Passagens
por Sandra Rey
A noção de paisagem não é mensurável pelas coordenadas geográficas acessadas no google maps e, sim, invenção com base no exercício de análise e na encenação dos elementos encontrados na natureza que, se negligenciadas, permaneceriam invisíveis.
Na paisagem, a arte do enquadramento e da composição definem uma construção que atribui medidas à nossa percepção tais como distância, orientação, ponto de vista, escala, pois não se pode pensar a noção de paisagem como uma equação exata entre natureza e realidade percebida. Mas se pode, sim, aproximar a noção de paisagem a uma invenção cuja função é reassegurar, permanentemente, a renovação da percepção do tempo a do espaço que que nos cerca.
Passagens é um conjunto de fotografias e desenhos resultantes da pesquisa que Claudia Hamerski vem desenvolvendo desde 2012. Partem da observação de gramíneas que nascem nas fissuras do concreto a despeito de qualquer agenciamento humano, pequenas vegetações que, a despeito da fragilidade, configuram pequenos focos de resistência à intervenção e desejo humano.

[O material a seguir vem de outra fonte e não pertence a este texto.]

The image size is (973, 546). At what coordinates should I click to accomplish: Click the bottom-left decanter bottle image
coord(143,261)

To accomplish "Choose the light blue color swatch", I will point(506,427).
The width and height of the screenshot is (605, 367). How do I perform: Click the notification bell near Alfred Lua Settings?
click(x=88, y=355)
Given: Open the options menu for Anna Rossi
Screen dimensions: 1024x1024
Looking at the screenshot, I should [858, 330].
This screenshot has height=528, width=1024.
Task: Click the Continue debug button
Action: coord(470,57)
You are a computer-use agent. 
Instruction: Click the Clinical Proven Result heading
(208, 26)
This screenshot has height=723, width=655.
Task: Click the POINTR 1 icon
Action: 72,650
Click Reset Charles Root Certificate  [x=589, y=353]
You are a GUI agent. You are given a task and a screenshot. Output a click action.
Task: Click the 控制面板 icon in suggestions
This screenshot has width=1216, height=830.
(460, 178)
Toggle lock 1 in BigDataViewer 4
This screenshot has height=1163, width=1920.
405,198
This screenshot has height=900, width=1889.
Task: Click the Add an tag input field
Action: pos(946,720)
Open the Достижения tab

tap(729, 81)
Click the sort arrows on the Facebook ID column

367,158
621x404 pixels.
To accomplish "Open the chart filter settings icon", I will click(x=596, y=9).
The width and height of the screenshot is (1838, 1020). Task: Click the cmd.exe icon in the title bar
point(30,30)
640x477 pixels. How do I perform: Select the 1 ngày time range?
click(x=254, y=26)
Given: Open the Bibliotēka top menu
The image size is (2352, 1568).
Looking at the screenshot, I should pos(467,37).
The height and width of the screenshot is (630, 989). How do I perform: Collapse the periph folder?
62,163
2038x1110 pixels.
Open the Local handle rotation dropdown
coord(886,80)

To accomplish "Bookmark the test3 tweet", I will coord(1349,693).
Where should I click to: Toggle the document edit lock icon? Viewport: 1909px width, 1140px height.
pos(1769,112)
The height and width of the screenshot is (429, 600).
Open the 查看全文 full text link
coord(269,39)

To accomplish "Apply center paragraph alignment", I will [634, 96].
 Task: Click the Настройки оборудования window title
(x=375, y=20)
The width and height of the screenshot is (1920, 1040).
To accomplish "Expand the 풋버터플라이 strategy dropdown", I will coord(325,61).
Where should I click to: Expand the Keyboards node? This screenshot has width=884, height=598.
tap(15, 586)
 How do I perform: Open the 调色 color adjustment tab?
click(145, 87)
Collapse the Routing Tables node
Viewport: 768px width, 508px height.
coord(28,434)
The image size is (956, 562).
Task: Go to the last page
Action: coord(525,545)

Enquadramento e composição são conceitos-chave no processo de trabalho da série de fotografias e desenhos Passagens, mostrados por Claudia Hamerski nessa exposição.
Nas fotografias, os diferentes pontos de vista desconstroem a ideia de constituir como paisagem um conjunto de coisas quantificáveis, abarcáveis pela ampla vista dos elementos dispostos no entorno. Nas fotografias que a artistas apresenta, o enquadramento elimina qualquer referência sobre o entorno para isolar e dilatar o motivo fotografado. Trata-se de colocar de forma operativa uma relação subjetiva entre o indivíduo e o meio em que vive, relação que se estabelece através do olhar capaz de magnificar o que na natureza surge como ínfimo, insignificante, fora de lugar e frequentemente incômodo. Tão inconveniente quanto resistente: ervas daninhas que nascem em fissuras inóspitas e improváveis.
Já os desenhos da série constroem os quadros de uma nova percepção que busca atribuir unidade de visão às diversas facetas da paisagem. Não resultam da observação direta da natureza mas interpretam as composições das cenas fotografadas, reapresentando, enfaticamente, o mesmo recorte do enquadramento fotográfico.
As composições dos desenhos, com base no redimensionamento de escalas, são elaborados com diligência por pequenos traçados em nuance de tons, desde cinzas quase imperceptíveis, ao negro que capaz de cindir o suporte e conduzir o olhar à total escuridão onde opera uma surpreendente mutação: a transformação de ervas daninhas, em exuberantes Jardins.
Eis as Passagens, a que a artista atribui o título à exposição.
Escrito por Sandra Rey sobre as obras exibidas na exposição Passagens, na Sala Augusto Meyer do IEAVI/Porto Alegre RS, março a abril de 2015.